- _Directions for this task_:
Pick out every line below that contains the word "pixels" and copy each one in full.

(Item position entries)

────────────────────────────────────────

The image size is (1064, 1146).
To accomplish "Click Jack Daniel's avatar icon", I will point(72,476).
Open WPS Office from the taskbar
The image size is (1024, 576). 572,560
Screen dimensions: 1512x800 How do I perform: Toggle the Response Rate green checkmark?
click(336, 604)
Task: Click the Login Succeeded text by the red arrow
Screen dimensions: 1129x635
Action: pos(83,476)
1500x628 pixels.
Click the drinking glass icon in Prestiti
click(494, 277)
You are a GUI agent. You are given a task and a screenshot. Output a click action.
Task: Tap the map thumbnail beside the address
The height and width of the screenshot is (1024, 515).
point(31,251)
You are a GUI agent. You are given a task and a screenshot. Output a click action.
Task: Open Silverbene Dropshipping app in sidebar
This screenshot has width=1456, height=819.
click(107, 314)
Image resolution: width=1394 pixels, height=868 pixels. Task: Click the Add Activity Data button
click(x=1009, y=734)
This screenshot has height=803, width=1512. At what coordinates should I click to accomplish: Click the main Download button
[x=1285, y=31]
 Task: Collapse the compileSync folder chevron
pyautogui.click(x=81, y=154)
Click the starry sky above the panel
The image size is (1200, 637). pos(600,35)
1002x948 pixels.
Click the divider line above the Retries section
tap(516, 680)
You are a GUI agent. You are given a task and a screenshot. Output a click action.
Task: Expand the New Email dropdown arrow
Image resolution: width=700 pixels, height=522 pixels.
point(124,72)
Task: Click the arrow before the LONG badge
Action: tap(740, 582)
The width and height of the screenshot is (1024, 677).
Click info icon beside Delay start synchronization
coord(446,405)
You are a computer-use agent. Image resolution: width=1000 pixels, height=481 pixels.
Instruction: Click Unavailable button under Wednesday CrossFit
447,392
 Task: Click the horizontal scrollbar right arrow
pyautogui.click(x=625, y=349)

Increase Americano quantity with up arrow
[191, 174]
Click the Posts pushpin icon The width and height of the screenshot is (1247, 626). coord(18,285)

────────────────────────────────────────

- _Solution to this task_:
1500x628 pixels.
Image resolution: width=1394 pixels, height=868 pixels. Task: Click the Add Activity Data button
1002x948 pixels.
Image resolution: width=700 pixels, height=522 pixels.
You are a computer-use agent. Image resolution: width=1000 pixels, height=481 pixels.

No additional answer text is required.